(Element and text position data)
========================================================================

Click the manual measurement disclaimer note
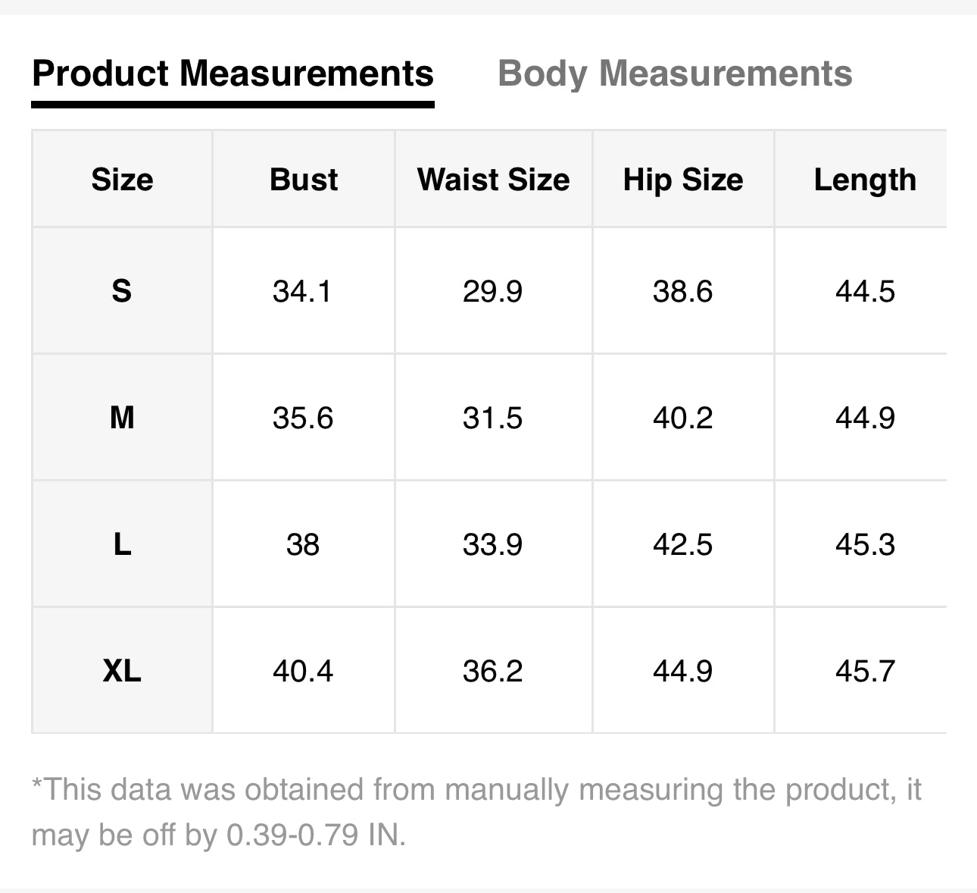The image size is (977, 893). tap(476, 812)
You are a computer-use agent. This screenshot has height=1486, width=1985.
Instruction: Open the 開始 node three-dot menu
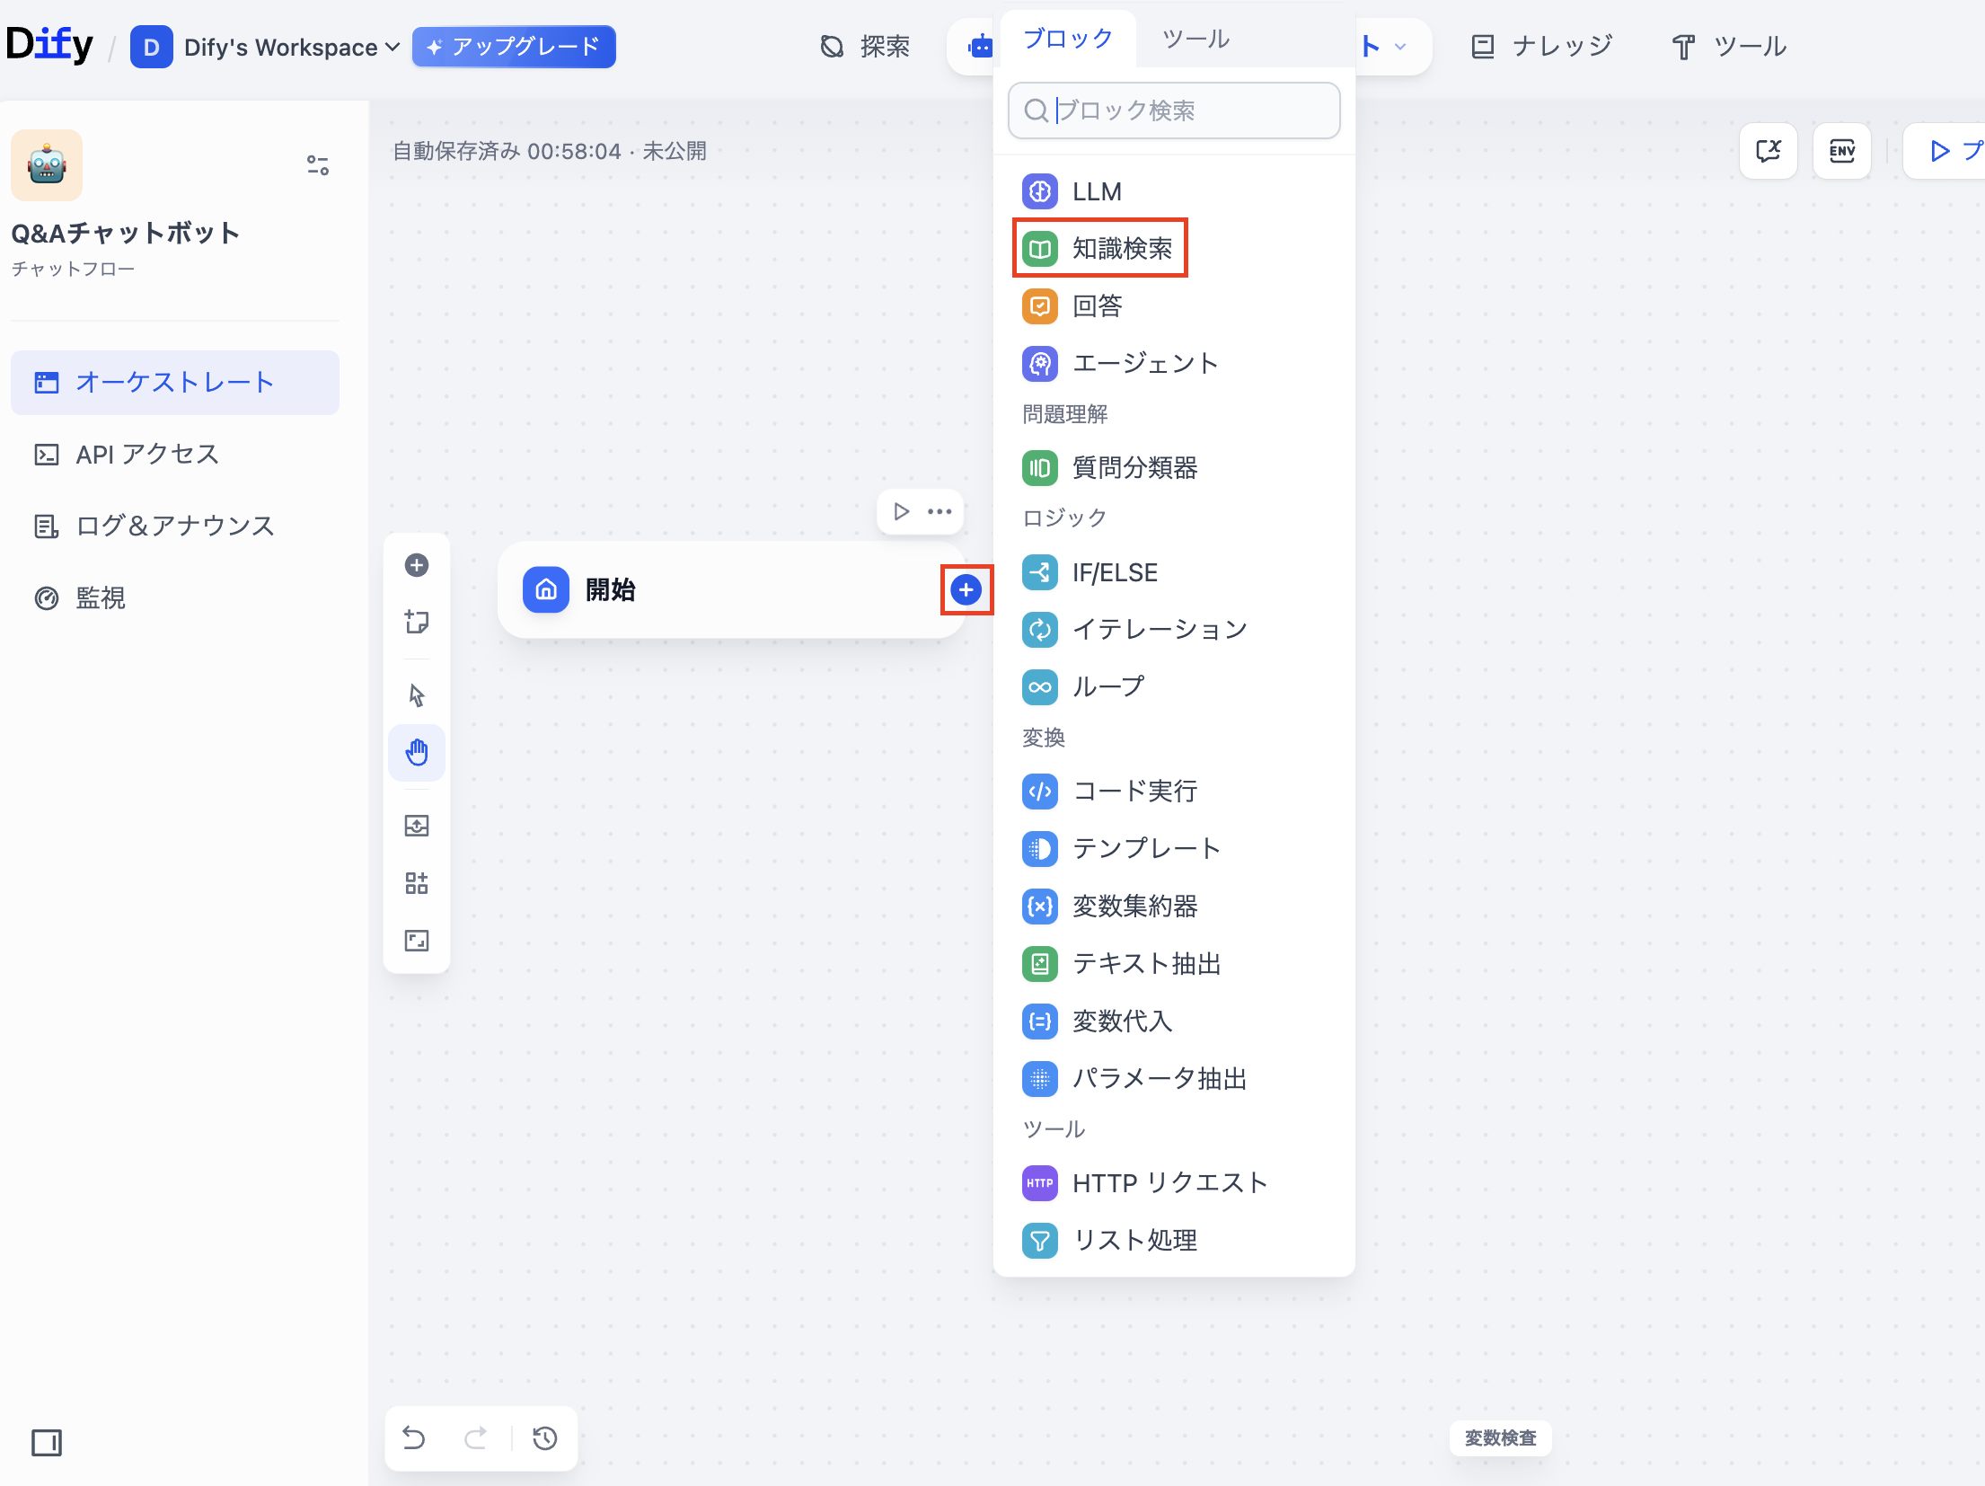pos(940,511)
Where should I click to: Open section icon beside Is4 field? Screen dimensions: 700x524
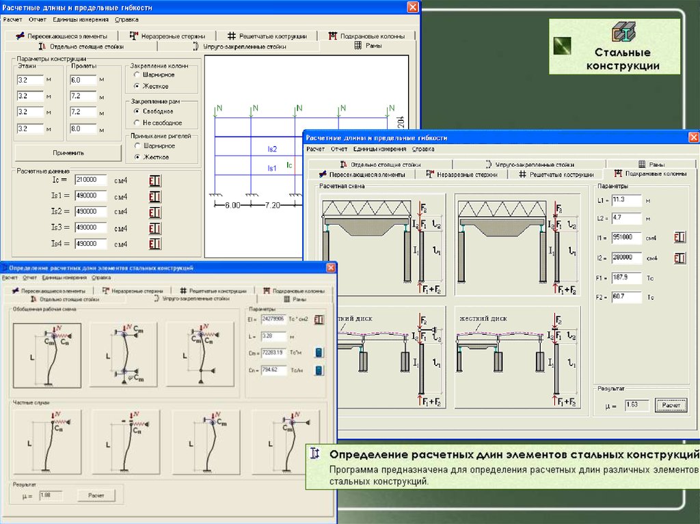point(155,243)
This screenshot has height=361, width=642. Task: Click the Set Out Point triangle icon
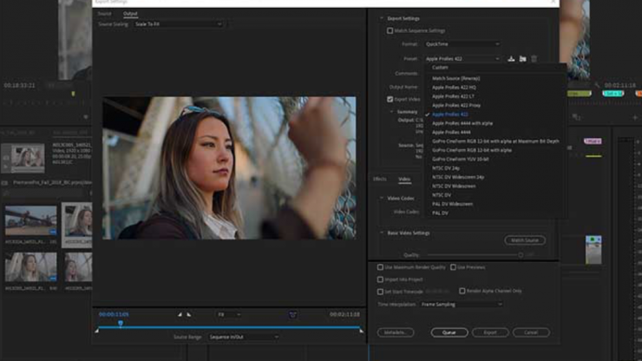tap(190, 315)
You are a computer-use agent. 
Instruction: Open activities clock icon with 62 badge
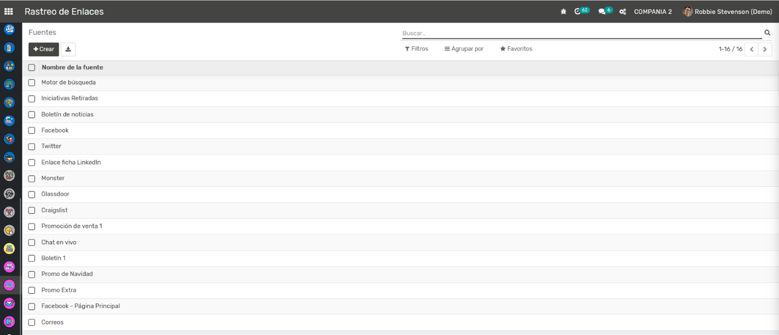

========================================================================

> _Problem to work on_: Gather every line of the records above that contains the string "height", treating case as significant, and copy each one out.

> _Full response_:
You are a computer-use agent. This screenshot has height=1486, width=1985.
This screenshot has height=361, width=642. Task: Click the Set Out Point triangle icon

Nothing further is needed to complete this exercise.